Screenshot grounding data
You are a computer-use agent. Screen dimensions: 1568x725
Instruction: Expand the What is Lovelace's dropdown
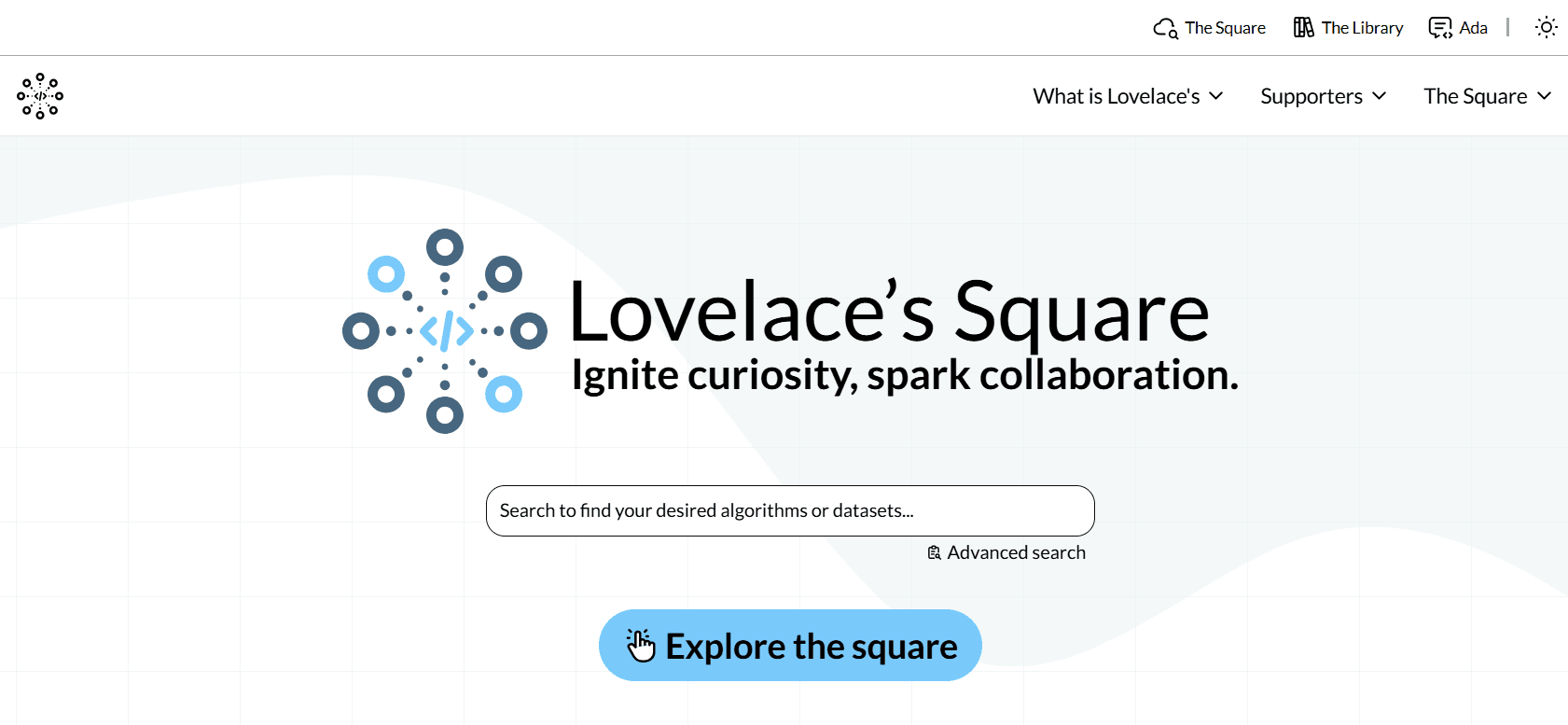pos(1216,96)
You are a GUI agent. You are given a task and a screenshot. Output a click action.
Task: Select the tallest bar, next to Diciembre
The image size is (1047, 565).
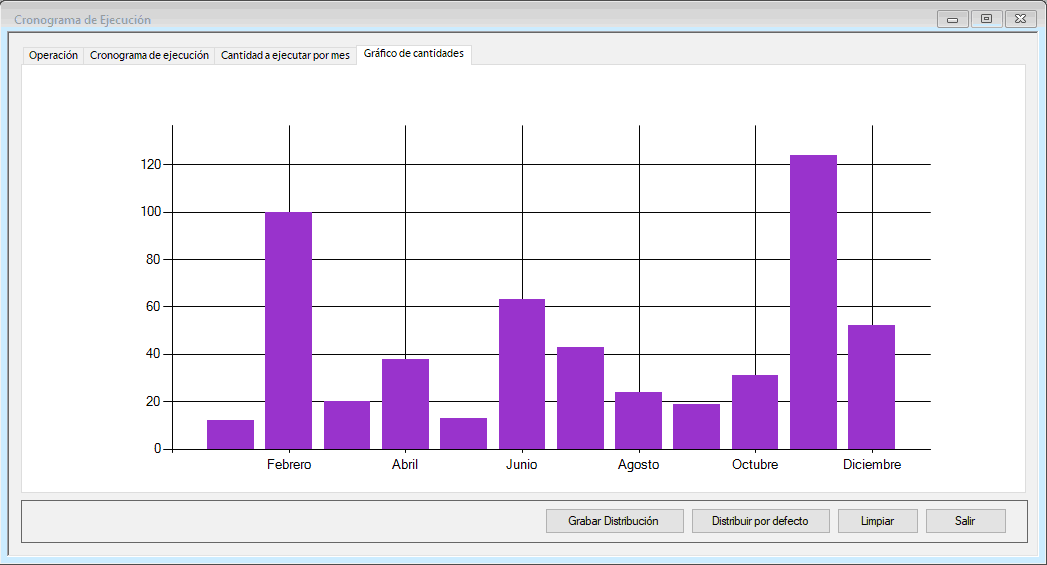(813, 302)
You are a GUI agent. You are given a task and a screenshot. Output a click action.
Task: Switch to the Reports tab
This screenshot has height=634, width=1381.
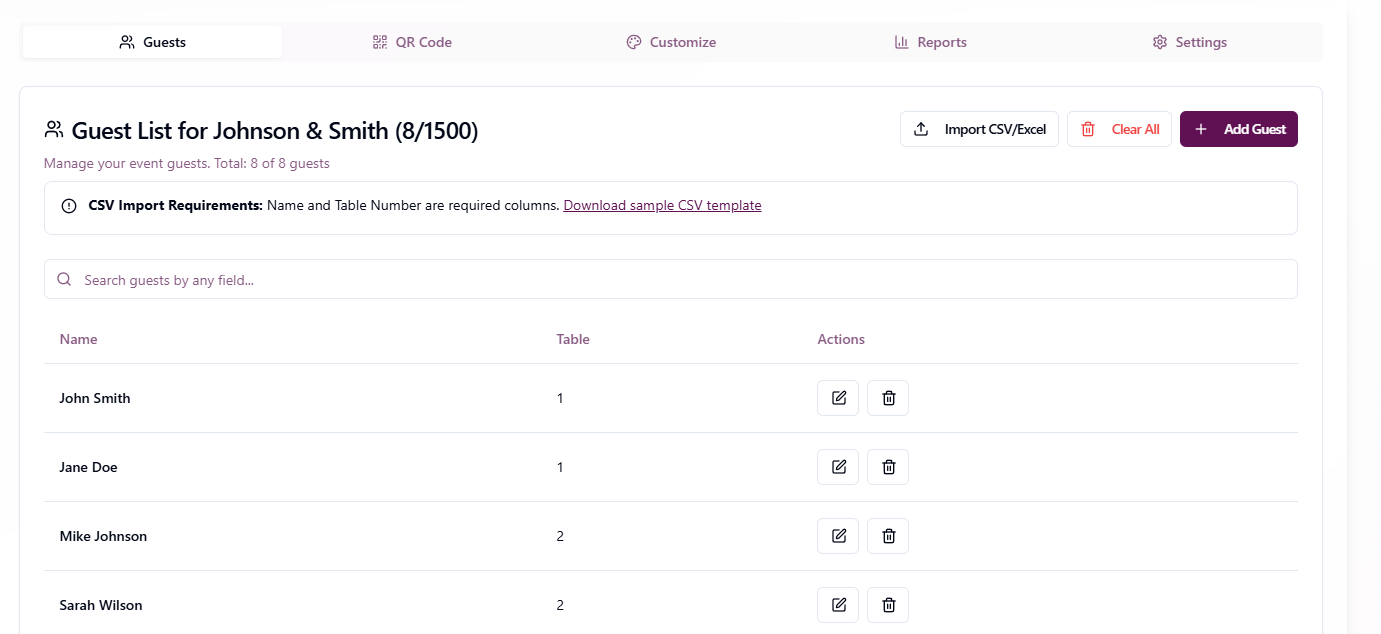point(930,41)
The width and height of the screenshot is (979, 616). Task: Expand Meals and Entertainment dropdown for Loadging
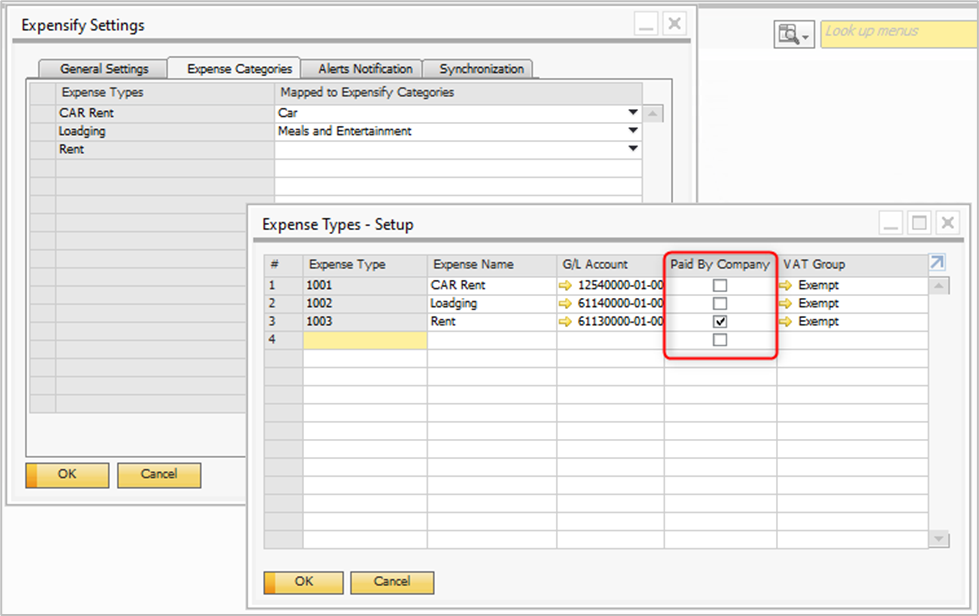632,131
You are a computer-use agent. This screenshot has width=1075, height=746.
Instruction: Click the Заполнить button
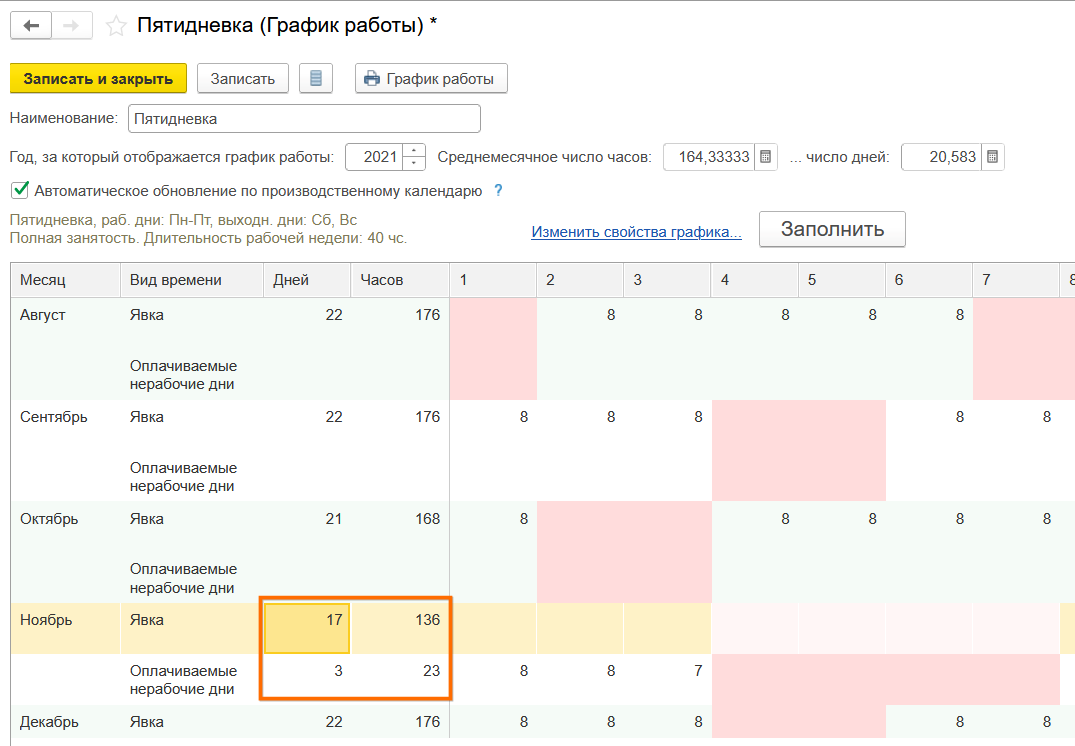coord(832,229)
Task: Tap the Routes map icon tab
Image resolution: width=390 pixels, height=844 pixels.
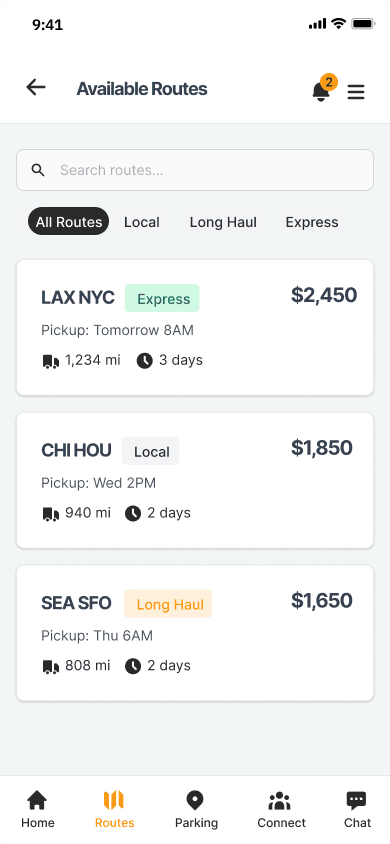Action: pyautogui.click(x=114, y=810)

• DESCRIPTION OF THE TASK:
Give the entries above again word for word, without any pictures.

• SOLUTION:
You are a computer-use agent. Screen dimensions: 1568x725
Instruction: Expand the What is Lovelace's dropdown
pos(1216,96)
You are a GUI agent. You are given a task and a screenshot. Output a click action.
Task: Select the tallest bar, next to Diciembre
The image size is (1047, 565).
(813, 302)
You are a GUI agent. You are given a task and a screenshot. Output a click action.
Task: Switch to the Reports tab
This screenshot has height=634, width=1381.
point(930,41)
The width and height of the screenshot is (979, 616). Task: Expand Meals and Entertainment dropdown for Loadging
632,131
You are a computer-use agent. This screenshot has width=1075, height=746.
Instruction: Click the Заполнить button
coord(832,229)
Task: Tap the Routes map icon tab
Image resolution: width=390 pixels, height=844 pixels.
Action: pyautogui.click(x=114, y=810)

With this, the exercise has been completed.